■ **EXTRACT**:
Graham said on NBC's ``Meet the Press'' that his meeting with Franks was at the general's headquarters, Central Command in Tampa, Fla.
``He laid out a very precise strategy for fighting the war on terror,'' Graham said.
``First, we should win the war in Afghanistan. Second, move to Somalia, which as he described was almost anarchy but with a substantial number of al-Qaida cells; then to Yemen. And that we should be very careful about Iraq, because our intelligence was so weak that we didn't know what we were getting into,'' Graham said.
Last week, Franks gave fellow Texan Bush a rousing endorsement in a speech at the Republican National Convention. Franks said he had seen in Bush's eyes ``the courage to stand up to terrorists and the consistency necessary to beat them.''
In ``American Soldier,'' Franks' memoirs published last month, he mentioned none of the points Graham reported in his book. The retired general could not be reached Sunday. There was no immediate response to a message left at Tampa's Central Command headquarters.
Graham wrote of his meeting with Franks in a book, ``Intelligence Matters,'' which goes on sale Tuesday.

[Collected data]
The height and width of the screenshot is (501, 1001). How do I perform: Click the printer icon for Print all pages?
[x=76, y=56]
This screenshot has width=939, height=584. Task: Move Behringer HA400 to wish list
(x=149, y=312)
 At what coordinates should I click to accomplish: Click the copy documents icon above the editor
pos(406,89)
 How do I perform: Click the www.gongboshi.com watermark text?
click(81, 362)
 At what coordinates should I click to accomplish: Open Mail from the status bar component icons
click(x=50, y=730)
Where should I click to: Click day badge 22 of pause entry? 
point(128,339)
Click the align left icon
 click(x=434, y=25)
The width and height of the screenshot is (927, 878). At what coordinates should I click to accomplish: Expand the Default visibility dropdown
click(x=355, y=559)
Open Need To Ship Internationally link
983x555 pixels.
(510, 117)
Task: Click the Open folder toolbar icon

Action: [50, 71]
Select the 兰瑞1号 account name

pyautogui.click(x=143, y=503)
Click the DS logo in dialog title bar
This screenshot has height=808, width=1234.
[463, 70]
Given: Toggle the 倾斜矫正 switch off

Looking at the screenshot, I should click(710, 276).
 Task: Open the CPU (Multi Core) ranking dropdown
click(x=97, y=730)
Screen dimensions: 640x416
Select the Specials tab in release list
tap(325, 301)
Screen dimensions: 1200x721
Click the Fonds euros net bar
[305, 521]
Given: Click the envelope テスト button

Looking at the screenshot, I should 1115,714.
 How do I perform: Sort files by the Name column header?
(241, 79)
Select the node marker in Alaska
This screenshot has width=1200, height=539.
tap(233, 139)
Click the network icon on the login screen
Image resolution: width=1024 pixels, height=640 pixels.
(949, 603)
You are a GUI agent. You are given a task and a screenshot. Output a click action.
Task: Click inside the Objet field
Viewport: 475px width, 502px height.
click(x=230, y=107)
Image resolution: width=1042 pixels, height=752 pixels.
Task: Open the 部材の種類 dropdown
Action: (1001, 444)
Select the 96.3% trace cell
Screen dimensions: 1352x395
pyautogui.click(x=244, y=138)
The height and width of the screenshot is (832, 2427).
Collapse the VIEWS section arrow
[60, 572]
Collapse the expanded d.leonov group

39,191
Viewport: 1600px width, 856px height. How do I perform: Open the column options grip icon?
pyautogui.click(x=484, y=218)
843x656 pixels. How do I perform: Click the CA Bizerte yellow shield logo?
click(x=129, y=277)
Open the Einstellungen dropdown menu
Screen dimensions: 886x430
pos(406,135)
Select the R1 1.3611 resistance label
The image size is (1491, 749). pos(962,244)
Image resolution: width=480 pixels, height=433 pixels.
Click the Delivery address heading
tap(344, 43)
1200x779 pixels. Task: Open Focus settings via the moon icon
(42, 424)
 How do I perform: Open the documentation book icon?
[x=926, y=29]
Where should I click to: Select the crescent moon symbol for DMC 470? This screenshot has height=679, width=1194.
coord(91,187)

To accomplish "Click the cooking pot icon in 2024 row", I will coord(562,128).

■ **PROBLEM SET**:
a) List every country named in the news excerpt about Graham and Franks.
b) According to the news excerpt about Graham and Franks, on which television program did Graham speak?
c) Copy everything in the news excerpt about Graham and Franks from "Last week, Franks" down to "Central Command headquarters.".

■ **EXPECTED RESULTS**:
a) Afghanistan, Somalia, Yemen, Iraq

b) NBC's "Meet the Press"

c)
Last week, Franks gave fellow Texan Bush a rousing endorsement in a speech at the Republican National Convention. Franks said he had seen in Bush's eyes ``the courage to stand up to terrorists and the consistency necessary to beat them.''
In ``American Soldier,'' Franks' memoirs published last month, he mentioned none of the points Graham reported in his book. The retired general could not be reached Sunday. There was no immediate response to a message left at Tampa's Central Command headquarters.